Title insurance is one of the key pieces of any commercial real estate transaction. Without it, buyers and sellers would most likely find the risks of buying and selling property to be too high. Title insurance has been around in one form or another in the United States since 1874. The stronger your understanding of what title insurance is and its role in commercial real estate transactions, the better prepared you are for negotiating great deals and protecting your assets.
Title insurance is insurance that protects the buyer from any problems with the chain of title to a piece of real estate. Title insurance is used in both residential and commercial real estate transactions. Because the amounts of money are bigger, financial transactions are more intricate, and title is often more complicated, title insurance plays a vital role in the buying and selling of commercial real estate.
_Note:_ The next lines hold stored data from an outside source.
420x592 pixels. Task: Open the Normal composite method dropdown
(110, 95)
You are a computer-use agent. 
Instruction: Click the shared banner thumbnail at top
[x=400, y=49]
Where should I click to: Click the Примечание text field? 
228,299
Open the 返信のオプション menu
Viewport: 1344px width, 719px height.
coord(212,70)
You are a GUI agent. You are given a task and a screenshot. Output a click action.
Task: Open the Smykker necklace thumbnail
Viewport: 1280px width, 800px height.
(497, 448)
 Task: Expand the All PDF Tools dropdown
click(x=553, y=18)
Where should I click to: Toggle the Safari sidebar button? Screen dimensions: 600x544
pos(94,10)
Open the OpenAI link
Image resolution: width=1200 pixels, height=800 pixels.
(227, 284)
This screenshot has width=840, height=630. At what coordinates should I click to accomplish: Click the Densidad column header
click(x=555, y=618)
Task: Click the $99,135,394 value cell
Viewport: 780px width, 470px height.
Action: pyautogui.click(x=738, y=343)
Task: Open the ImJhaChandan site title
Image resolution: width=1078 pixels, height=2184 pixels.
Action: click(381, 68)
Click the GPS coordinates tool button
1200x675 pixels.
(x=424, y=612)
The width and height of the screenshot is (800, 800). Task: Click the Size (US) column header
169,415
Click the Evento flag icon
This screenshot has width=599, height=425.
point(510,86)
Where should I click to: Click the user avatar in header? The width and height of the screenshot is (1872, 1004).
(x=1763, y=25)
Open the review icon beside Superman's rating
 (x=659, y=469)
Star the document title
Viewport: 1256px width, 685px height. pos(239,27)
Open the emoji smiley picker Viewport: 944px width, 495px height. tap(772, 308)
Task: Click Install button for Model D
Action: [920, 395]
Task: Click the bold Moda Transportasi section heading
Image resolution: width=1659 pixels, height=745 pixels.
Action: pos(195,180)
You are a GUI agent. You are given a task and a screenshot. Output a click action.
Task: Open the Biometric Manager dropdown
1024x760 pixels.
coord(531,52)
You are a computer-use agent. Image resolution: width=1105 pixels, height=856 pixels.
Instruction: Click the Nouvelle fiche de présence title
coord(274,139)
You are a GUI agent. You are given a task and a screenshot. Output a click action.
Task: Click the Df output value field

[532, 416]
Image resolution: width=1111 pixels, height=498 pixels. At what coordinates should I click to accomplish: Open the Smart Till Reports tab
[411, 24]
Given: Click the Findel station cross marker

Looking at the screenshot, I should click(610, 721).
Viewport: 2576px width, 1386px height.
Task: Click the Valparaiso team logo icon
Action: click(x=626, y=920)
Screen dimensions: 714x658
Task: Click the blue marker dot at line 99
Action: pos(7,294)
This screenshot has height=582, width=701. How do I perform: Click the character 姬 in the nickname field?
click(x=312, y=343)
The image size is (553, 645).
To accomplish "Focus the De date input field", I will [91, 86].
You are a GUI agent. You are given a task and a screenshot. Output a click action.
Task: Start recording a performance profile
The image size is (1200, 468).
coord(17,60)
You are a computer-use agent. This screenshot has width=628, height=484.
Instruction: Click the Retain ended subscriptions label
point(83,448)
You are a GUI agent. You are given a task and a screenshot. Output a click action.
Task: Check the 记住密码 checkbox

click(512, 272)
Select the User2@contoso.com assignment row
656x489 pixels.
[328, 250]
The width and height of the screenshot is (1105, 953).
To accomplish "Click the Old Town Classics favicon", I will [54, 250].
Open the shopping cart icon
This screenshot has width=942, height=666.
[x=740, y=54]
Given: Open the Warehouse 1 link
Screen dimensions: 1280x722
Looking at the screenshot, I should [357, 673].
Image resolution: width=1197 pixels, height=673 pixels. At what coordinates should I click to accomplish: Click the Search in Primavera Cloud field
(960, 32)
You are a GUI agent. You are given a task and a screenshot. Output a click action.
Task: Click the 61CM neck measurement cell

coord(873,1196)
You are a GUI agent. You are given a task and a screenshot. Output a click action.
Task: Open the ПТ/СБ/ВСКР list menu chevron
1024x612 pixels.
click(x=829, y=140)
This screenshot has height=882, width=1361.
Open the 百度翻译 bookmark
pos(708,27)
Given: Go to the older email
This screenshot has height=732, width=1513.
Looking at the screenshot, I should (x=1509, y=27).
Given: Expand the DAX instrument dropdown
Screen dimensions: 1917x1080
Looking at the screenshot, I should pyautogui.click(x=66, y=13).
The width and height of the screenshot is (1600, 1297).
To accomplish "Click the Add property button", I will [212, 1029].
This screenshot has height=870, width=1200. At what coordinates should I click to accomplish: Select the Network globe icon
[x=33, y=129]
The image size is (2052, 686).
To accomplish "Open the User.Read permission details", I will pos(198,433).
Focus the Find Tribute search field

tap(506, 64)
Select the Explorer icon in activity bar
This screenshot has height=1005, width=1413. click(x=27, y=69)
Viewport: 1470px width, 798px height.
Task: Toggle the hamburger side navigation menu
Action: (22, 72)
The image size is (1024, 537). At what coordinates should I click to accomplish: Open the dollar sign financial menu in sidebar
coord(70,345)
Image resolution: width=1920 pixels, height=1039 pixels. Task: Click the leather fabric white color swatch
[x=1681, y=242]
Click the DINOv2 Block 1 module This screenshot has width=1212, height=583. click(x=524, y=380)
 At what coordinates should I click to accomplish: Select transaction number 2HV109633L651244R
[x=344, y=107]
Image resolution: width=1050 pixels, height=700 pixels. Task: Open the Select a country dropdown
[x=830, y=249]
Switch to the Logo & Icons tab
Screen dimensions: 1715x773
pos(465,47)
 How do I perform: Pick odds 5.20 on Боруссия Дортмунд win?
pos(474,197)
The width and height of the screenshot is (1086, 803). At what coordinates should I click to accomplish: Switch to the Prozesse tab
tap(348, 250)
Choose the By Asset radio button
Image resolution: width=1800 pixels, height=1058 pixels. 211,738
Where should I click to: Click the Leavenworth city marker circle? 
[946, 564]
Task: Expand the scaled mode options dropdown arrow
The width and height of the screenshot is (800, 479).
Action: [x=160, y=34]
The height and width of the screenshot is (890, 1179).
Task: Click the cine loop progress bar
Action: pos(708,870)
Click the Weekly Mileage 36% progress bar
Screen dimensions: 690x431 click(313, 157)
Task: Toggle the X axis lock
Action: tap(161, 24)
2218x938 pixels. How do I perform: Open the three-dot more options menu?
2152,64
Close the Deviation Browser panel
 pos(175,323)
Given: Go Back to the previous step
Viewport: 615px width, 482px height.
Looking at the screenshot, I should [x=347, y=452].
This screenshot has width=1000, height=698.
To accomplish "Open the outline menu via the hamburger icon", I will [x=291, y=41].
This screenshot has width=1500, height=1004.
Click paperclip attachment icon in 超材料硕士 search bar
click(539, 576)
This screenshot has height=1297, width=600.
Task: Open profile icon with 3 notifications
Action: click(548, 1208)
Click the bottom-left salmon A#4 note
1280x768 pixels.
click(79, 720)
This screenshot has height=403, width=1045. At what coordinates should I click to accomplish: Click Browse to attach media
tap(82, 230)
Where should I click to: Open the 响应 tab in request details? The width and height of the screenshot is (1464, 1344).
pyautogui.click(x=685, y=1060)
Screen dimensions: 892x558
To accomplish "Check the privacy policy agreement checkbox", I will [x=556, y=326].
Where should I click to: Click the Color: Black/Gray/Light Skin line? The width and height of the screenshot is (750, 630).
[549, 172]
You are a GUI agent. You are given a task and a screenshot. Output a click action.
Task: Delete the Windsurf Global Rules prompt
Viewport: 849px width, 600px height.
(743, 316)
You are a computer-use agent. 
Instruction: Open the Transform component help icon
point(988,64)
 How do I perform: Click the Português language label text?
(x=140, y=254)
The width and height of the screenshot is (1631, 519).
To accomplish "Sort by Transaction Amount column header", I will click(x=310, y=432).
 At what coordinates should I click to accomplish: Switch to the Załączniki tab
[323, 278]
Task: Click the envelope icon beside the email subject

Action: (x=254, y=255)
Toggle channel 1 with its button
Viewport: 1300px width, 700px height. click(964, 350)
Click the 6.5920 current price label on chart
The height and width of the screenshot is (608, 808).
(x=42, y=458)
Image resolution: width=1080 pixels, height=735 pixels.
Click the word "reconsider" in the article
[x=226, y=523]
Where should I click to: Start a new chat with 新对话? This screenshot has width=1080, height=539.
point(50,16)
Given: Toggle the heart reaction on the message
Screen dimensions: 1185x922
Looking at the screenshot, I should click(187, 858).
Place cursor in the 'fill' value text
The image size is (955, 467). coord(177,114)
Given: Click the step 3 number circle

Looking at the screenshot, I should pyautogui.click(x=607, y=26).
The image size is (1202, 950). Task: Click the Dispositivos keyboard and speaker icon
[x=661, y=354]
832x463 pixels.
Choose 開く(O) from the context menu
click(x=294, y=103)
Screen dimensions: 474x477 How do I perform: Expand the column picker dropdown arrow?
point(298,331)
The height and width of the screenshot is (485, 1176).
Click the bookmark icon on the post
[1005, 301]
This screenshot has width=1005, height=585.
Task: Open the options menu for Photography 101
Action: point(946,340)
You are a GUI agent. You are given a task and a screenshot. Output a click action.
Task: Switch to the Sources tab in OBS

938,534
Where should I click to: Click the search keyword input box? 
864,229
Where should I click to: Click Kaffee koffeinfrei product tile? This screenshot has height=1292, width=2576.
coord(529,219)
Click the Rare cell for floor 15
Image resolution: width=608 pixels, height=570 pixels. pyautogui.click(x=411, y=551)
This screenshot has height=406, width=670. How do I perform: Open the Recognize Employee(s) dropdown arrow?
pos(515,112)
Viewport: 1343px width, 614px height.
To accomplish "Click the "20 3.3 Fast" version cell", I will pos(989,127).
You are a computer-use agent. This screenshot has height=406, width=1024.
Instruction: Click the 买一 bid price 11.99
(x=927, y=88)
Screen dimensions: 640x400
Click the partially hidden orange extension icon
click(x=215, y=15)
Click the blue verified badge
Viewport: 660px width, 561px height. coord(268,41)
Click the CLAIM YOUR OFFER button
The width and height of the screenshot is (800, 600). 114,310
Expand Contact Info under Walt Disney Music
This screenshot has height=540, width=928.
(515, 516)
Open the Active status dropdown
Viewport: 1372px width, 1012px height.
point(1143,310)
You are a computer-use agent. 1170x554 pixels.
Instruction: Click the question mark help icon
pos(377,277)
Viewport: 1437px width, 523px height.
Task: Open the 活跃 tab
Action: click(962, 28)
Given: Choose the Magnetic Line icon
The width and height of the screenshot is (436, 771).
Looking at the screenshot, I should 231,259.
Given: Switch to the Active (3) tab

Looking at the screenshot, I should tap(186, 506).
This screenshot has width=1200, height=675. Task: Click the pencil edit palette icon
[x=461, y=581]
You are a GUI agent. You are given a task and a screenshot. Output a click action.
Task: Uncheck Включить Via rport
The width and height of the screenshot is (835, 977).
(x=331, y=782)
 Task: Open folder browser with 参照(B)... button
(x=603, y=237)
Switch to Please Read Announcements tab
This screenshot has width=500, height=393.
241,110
What Title Insurance Protects Against
Title is the right to ownership of a parcel of real estate. Deeds convey title between buyers and sellers. But, not all deeds convey full ownership of the property and real estate can be subject to liens or other encumbrances that limit the rights of ownership.
A buyer in a real estate transaction is buying insurance that the title to the property they are seeking to acquire is just as the seller promised it is. If a seller claimed to convey full and clean title to a buyer, but later a third party claimed that they actually had the rights to the property and not the seller, the title insurance will protect the buyer.
Every policy is slightly different, but typically the title insurance will cover the legal fees over the title fight and in the event that the third party prevails and is awarded the property the buyer paid for, reimbursement to the buyer.